Supplied data section start

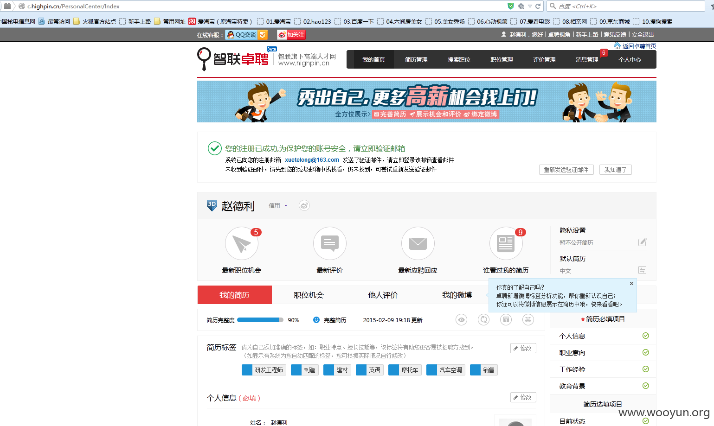Click the 重新发送验证邮件 button
714x426 pixels.
pyautogui.click(x=566, y=170)
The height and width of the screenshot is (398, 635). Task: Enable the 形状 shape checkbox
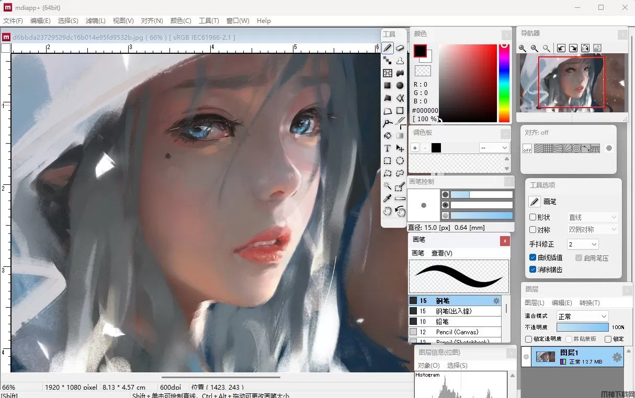533,217
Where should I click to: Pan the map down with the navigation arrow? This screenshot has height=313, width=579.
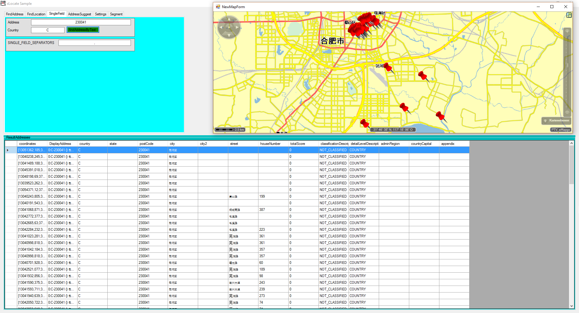pos(229,36)
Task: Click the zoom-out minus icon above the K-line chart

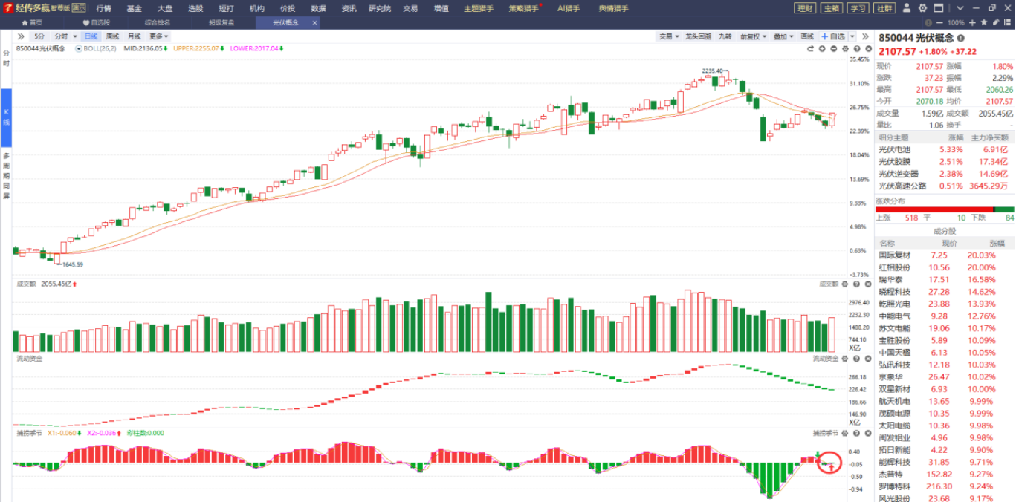Action: tap(833, 49)
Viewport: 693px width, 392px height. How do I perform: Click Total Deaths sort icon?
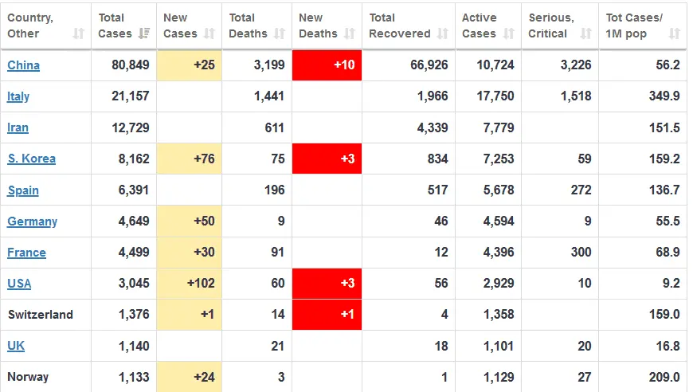280,33
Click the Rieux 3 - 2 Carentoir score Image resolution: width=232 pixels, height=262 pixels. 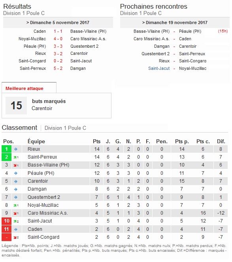pyautogui.click(x=58, y=54)
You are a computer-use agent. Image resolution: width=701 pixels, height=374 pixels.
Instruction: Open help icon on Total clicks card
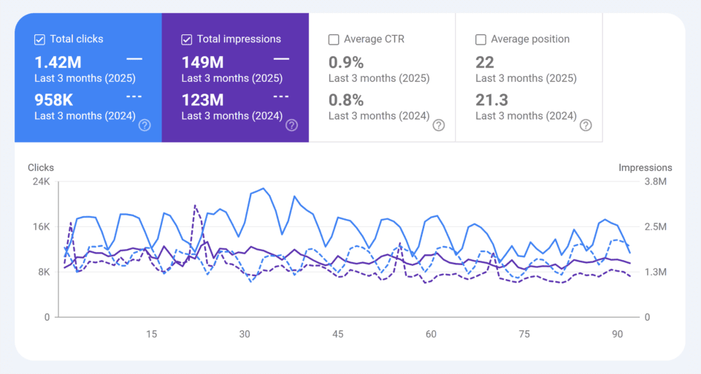click(145, 125)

Supplied data section end

(Exercise aim):
All lines from the one containing "You are a computer-use" through the final line of the entries above are to be copied exactly; the pictures are not.

(Solution):
You are a computer-use agent. Image resolution: width=701 pixels, height=374 pixels.
Instruction: Open help icon on Total clicks card
click(145, 125)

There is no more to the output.